» Work to complete: Which lines of the entries contain the string "height"? Copy each of them.

» Record set:
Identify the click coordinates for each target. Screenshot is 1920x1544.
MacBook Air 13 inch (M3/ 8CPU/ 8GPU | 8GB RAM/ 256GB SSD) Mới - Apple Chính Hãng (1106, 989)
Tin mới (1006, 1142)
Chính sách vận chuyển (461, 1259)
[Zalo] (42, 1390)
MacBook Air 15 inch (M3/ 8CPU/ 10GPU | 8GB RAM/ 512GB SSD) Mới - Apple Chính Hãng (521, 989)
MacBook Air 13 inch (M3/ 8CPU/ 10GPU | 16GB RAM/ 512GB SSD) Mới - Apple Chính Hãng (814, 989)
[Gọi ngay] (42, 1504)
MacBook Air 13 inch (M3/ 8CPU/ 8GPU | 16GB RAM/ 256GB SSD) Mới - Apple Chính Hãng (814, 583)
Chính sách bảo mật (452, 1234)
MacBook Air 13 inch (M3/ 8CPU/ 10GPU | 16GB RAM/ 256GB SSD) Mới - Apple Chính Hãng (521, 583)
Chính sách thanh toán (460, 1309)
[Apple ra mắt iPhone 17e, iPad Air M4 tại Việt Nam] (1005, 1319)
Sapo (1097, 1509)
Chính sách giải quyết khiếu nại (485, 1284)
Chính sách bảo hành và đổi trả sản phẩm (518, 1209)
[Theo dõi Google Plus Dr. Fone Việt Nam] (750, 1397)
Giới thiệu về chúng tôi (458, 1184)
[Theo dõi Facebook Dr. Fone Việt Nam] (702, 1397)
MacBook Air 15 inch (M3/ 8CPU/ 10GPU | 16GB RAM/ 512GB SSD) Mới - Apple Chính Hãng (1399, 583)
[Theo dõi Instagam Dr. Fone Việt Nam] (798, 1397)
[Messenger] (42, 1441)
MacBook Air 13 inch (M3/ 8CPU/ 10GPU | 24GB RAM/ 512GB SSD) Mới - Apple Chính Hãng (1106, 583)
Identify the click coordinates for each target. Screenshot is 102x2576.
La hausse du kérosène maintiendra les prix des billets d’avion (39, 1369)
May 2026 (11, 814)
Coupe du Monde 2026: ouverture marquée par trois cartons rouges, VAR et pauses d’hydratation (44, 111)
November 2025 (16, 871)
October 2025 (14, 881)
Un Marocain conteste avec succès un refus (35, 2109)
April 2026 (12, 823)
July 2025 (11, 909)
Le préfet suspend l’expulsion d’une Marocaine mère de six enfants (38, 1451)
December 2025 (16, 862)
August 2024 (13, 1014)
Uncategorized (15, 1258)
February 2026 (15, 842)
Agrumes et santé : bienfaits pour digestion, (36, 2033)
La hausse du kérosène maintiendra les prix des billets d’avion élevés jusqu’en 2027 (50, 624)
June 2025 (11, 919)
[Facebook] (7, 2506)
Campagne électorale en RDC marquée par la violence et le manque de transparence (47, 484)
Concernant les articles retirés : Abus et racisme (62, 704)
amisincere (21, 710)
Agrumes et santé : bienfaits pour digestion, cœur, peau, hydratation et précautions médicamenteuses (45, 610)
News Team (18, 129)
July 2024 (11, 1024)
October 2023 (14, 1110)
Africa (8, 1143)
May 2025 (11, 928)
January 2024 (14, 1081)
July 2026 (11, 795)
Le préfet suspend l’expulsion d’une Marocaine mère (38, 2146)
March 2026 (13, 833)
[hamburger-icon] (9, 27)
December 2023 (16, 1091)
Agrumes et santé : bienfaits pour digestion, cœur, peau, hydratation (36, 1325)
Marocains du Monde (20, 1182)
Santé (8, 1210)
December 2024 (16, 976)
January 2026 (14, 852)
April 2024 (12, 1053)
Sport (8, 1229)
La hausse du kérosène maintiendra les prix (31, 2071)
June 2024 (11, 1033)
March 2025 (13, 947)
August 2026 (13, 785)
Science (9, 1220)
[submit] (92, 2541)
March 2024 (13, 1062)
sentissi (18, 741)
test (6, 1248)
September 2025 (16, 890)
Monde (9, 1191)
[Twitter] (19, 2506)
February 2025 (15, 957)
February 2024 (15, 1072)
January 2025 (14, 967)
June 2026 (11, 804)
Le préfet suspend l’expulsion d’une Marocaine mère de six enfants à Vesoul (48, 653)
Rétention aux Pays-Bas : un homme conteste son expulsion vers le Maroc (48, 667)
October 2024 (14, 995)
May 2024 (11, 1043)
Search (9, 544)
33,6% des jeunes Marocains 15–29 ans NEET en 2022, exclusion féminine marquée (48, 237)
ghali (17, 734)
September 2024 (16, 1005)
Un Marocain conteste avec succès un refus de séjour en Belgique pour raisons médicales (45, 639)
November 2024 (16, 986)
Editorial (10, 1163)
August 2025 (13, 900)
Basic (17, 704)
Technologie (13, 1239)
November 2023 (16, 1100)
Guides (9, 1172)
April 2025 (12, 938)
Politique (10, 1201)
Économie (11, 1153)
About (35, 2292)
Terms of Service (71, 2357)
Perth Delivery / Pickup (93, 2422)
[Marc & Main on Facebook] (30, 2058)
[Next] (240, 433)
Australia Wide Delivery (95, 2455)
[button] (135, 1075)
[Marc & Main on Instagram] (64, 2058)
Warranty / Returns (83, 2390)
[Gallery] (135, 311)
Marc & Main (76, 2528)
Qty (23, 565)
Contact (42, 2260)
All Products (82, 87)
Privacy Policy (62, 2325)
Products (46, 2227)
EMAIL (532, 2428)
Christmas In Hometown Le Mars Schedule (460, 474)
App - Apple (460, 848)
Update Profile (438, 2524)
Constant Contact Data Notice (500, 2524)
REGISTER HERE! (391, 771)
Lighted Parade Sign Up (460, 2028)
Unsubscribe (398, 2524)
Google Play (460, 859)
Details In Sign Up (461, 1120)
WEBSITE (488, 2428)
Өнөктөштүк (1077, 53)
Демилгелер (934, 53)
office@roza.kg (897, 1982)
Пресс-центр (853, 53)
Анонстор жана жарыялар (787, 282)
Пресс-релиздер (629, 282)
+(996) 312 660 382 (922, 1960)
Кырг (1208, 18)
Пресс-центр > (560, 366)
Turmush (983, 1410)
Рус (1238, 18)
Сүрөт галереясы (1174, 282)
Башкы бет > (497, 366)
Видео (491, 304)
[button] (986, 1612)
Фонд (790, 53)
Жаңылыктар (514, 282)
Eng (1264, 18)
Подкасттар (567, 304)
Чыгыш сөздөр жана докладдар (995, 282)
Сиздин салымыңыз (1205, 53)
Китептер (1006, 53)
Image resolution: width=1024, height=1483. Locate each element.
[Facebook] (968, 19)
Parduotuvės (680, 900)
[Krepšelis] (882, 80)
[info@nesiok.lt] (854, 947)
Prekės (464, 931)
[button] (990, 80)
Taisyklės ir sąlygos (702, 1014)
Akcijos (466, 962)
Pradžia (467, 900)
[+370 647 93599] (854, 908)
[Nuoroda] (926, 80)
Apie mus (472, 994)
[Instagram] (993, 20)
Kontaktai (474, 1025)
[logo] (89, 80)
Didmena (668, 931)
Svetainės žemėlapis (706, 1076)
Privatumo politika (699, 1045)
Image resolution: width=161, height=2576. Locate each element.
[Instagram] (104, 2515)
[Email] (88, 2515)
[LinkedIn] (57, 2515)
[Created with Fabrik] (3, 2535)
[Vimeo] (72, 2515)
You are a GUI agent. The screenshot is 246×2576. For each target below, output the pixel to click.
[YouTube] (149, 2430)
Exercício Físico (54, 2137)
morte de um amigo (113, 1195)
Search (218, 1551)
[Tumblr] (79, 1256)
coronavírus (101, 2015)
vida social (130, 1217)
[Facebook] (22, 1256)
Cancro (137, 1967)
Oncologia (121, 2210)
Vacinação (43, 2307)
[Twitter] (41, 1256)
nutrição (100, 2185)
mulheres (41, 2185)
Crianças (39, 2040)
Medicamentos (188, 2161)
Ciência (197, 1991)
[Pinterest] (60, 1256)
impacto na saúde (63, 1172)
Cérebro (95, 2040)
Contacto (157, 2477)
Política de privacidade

» Output of the exercise:
Image resolution: width=1024, height=1483. Locate each element.
Image resolution: width=161, height=2576. Locate each element.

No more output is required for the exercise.